Pardon, the first reply was signed :-( --------------- Hi, pardon me for jumping in ;-), but I have had an own experience regarding exhausted memory with kernel 2.4.3. I hope that this is not OT, it's not regarding access-security, but reliability. My private box is Suse 7.1 with kernel 2.4.3, 128 MB RAM, 64 MB swap (this may be odd, but anyway, normally it works). I ran a recent version of a WAV Editor (The Art of Noise) to edit a 70MB WAV File. In the first instance it ran smooth, but when I opend a second instance it consumed all RAM while loading the WAV, then also all swapspace, and when the overcommitment was takting effect and all VM was exhausted, the box was fully unusable, constantly swapping, paging and so on, nearly frozen (besides heavy diskactivity). I had to switch it off. No sign of an OOM-Killer. I do not use any ulimits (maybe I have to establish it). In my opinion not a reliable allocation scheme for an OS used to run a server, only for a workstation where such behaviour could be easily tolerated. Only my personal opinion, no public flamewars please ;-) My 2 cents. Stefan Hoffmeister wrote:
: On Sun, 22 Apr 2001 18:39:23 +0200 (CEST), Peter Münster wrote:
I would like to know, if this is Linux specific, or am I able to crash (or freeze) any Unix (Solaris for example) just by eating a lot of memory?
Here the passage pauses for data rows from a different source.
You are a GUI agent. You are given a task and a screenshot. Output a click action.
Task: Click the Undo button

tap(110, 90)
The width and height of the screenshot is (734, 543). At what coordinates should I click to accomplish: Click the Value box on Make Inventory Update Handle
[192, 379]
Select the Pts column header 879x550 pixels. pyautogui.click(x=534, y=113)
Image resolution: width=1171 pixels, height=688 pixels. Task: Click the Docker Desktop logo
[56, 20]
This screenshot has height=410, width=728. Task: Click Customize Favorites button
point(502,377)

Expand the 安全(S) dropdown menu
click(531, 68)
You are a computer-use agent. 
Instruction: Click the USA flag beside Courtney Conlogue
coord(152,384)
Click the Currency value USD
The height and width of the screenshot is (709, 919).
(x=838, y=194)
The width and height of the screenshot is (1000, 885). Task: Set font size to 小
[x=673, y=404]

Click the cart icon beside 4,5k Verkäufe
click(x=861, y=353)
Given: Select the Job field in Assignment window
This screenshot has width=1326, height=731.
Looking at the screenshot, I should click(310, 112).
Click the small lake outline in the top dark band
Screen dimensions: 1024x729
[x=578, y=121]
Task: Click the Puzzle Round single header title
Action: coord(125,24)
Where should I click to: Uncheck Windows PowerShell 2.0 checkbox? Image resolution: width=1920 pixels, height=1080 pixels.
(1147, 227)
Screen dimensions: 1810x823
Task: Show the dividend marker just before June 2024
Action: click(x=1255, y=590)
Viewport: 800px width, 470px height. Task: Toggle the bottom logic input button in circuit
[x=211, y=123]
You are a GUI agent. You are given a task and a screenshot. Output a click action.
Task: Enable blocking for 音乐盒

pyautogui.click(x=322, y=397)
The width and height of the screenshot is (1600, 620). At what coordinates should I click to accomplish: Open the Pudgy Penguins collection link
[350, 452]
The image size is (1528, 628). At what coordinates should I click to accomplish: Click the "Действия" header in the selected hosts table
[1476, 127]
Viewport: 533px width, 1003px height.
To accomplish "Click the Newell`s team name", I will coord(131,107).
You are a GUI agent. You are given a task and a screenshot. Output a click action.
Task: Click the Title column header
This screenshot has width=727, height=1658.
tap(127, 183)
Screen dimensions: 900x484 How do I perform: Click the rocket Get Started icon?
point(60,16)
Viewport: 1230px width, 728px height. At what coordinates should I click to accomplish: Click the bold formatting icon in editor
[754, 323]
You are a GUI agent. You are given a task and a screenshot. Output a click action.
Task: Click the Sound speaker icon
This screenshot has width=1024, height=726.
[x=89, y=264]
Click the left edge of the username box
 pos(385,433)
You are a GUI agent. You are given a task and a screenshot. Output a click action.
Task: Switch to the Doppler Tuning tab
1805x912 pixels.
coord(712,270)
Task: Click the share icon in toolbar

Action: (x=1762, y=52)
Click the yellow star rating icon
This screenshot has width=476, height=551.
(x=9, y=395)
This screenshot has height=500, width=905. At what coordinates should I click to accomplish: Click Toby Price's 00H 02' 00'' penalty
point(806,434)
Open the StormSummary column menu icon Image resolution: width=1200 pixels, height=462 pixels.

"Unprotected" systems will at least suffer from DOS attacks.
Where does this problem come from?
Lack of ulimit'ing.
When a programm calls a malloc (or something like that), I think the system should return an error, if there is not enough memory.
When is "not enough memory" really "not enough memory"? If you fork an application with a code size of 5 MB a hundred times - do you need 5 MB of "memory", or do you need 500 MB?
Well, Linux thinks that in the above scenario 5 MB of memory are perfectly sufficient, even if your system only provides a total amount of virtual memory of 100 MB.
IOW, Linux overcommits on the amount of memory it actually has - it will give you an infinite amount of memory (relatively speaking :->) while it only has a fixed amount of backing virtual memory at its disposal.
It seems that Linux does *not* return an error (or only too late).
Current released kernels (AFAIK) will always overcommit. If a situation arises where more virtual memory is required than the system can deliver, a process is being killed ("OOM killer").
I believe that recently an experimental patch has been published that will allow turning off of overcommitting. I, for one, would immediately turn overcommitting off, if it finds its way into the kernel.